--- start of Extracted material ---
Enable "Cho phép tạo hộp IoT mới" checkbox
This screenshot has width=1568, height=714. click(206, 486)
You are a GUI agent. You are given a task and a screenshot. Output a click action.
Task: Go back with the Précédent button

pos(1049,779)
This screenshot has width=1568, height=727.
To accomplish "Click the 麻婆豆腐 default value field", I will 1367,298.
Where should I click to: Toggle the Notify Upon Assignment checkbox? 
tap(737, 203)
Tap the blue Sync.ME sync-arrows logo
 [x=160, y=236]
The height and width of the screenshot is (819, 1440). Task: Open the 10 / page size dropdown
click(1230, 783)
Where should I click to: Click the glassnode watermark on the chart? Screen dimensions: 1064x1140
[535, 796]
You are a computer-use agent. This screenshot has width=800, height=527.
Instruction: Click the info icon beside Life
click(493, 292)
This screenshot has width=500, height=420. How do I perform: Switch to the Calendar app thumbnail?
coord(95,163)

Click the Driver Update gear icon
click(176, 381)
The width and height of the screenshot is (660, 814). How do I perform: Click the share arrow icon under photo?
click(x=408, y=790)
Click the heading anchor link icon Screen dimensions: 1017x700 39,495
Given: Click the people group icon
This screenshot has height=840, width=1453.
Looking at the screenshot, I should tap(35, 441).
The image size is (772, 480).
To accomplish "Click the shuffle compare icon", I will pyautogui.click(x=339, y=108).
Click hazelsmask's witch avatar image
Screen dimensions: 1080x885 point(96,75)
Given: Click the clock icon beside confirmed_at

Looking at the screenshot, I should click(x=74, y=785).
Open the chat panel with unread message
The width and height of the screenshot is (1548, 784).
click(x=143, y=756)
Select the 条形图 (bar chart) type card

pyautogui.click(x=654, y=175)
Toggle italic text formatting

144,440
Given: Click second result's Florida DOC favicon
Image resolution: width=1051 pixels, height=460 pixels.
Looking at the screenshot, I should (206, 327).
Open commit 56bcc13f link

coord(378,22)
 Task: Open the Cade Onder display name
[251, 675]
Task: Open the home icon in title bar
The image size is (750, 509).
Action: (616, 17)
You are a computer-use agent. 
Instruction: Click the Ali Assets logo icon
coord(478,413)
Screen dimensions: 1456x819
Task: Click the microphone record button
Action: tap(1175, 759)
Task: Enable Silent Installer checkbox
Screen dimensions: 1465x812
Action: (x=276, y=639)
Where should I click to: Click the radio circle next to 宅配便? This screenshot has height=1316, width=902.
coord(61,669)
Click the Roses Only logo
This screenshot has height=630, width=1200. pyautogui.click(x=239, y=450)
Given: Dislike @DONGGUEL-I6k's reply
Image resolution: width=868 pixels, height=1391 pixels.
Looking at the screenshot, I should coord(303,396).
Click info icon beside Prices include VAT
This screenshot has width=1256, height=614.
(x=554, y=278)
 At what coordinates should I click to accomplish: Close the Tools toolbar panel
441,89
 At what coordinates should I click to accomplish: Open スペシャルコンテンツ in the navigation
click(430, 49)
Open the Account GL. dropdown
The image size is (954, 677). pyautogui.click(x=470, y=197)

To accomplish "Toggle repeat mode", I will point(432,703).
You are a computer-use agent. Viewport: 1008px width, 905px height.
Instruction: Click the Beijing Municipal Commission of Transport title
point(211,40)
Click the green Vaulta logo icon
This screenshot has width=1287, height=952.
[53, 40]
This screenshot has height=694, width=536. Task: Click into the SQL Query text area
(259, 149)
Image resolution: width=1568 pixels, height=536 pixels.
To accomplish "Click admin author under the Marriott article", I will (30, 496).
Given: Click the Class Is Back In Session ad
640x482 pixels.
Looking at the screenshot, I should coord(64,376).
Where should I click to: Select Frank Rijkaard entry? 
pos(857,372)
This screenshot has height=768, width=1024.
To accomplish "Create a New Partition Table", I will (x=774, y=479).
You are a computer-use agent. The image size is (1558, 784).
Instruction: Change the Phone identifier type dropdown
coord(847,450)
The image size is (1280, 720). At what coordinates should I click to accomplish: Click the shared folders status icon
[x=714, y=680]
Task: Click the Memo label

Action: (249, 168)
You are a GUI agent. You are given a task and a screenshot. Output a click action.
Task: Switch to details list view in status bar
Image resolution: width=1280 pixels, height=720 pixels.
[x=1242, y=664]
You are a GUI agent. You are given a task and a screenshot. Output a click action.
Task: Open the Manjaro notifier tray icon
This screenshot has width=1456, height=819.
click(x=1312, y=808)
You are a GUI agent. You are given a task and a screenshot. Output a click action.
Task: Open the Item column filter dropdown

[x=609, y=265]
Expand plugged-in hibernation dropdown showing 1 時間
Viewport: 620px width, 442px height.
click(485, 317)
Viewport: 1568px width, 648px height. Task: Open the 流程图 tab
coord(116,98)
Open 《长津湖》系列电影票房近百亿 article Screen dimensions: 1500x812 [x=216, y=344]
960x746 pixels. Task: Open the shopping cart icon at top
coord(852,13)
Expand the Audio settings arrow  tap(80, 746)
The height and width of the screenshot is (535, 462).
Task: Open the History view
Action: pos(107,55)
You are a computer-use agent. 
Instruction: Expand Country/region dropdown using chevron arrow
--- end of Extracted material ---
▸ What is required
How many lines in the listing above contain the string "dropdown", with case counting? Reply with the number only.

▸ Reply to the task
6